● What you have to do:
Rewrite the part of the listing that opens with the line containing "This screenshot has width=744, height=786." and closes with the line containing "coord(23,361)", substituting "pop-up" for "dropdown" and changing nothing else.

● Dataset extract:
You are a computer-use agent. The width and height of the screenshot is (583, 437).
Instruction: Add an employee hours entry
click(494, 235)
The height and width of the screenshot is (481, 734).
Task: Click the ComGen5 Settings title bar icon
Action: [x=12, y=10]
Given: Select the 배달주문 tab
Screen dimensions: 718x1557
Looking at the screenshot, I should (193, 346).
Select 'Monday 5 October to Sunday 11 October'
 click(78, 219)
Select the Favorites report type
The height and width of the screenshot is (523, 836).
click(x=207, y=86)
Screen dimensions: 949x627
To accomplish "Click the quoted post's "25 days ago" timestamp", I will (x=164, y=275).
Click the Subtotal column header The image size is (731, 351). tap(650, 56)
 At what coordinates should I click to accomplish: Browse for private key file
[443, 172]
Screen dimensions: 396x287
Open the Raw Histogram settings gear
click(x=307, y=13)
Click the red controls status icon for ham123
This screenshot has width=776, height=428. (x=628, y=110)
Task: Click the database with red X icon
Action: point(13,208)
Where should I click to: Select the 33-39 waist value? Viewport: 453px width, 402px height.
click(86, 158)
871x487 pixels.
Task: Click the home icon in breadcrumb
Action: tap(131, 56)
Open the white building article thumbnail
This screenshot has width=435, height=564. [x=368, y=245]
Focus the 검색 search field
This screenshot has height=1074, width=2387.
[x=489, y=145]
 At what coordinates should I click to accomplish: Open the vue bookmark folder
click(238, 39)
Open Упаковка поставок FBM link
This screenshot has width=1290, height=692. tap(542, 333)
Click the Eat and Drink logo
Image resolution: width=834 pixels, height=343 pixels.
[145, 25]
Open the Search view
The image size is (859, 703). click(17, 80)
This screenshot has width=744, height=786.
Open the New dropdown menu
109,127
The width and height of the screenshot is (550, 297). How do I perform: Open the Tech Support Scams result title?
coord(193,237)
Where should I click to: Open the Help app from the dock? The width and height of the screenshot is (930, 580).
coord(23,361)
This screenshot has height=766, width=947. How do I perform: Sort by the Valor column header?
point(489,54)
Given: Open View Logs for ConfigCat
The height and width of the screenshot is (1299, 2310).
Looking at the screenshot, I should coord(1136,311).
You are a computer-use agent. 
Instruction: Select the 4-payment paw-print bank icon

● Answer in full:
This screenshot has width=744, height=786.
Open the New pop-up menu
109,127
The width and height of the screenshot is (550, 297). How do I perform: Open the Tech Support Scams result title?
coord(193,237)
Where should I click to: Open the Help app from the dock? The width and height of the screenshot is (930, 580).
coord(23,361)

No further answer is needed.